##### DATA EXCERPTS #####

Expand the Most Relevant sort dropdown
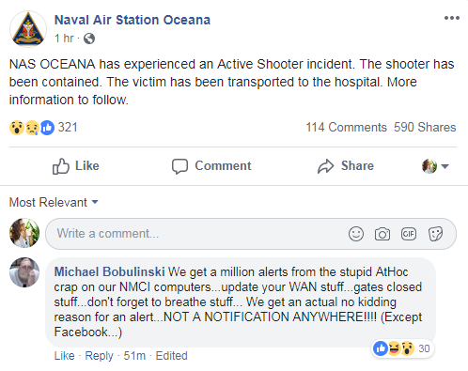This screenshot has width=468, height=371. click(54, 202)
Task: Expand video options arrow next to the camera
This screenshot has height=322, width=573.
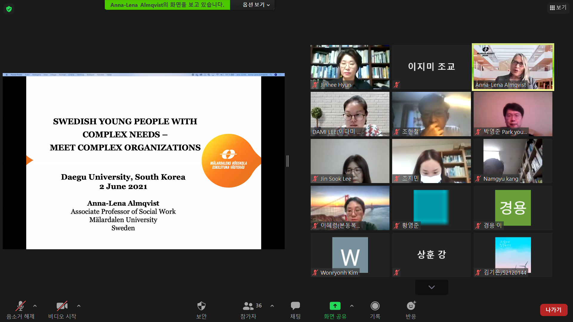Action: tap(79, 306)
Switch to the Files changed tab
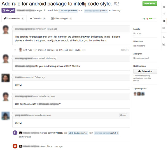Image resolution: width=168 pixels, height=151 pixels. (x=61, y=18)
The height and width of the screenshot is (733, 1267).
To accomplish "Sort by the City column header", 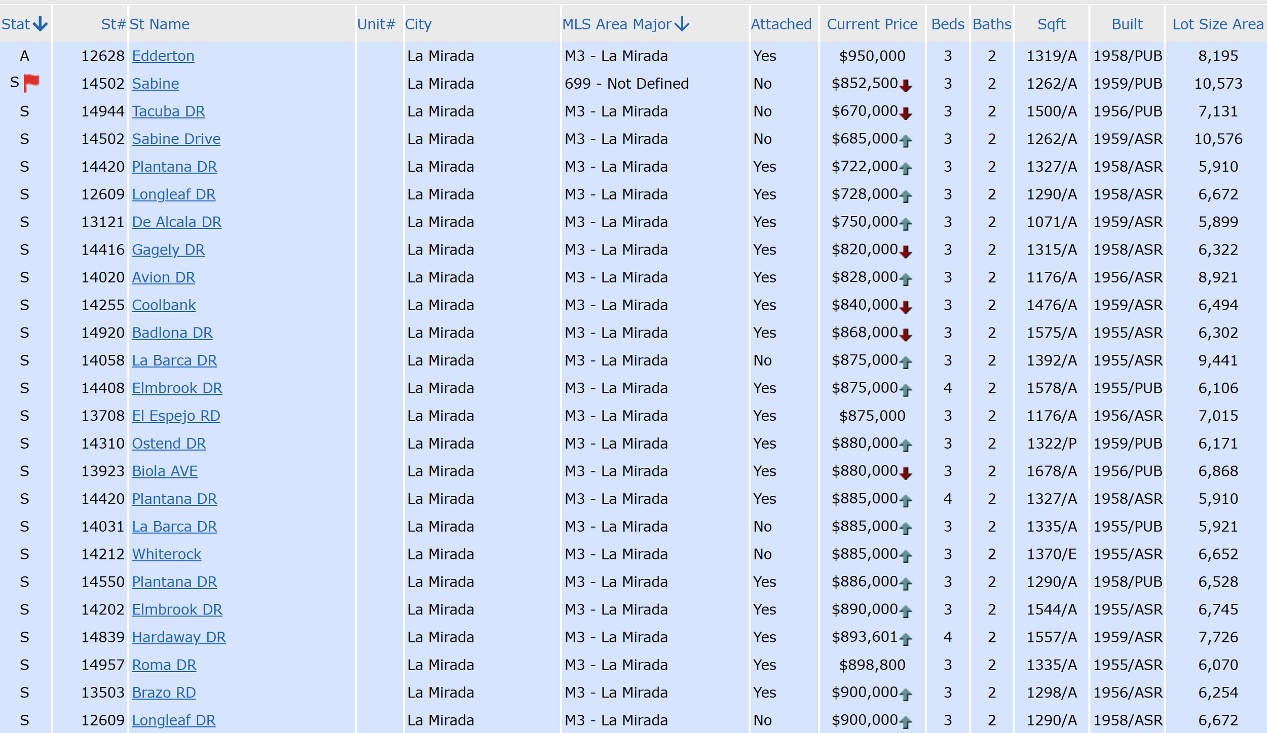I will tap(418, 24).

#####
##### DATA EXCERPTS #####

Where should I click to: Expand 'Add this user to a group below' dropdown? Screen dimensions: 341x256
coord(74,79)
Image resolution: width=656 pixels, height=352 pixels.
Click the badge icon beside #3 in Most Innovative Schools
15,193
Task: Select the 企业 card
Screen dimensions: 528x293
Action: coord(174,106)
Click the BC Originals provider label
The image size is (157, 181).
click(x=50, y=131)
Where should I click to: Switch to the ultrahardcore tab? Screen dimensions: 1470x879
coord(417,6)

#####
##### DATA EXCERPTS #####

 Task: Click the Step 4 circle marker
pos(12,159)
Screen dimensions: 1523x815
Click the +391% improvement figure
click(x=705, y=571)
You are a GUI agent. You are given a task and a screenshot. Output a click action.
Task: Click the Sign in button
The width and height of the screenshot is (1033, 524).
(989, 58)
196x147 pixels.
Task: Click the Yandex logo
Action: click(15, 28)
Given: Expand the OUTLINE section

#####

Which lines in the data above contain the word "Most"? Pick out each of them and copy it in full.

Expand the Most Relevant sort dropdown
Click the badge icon beside #3 in Most Innovative Schools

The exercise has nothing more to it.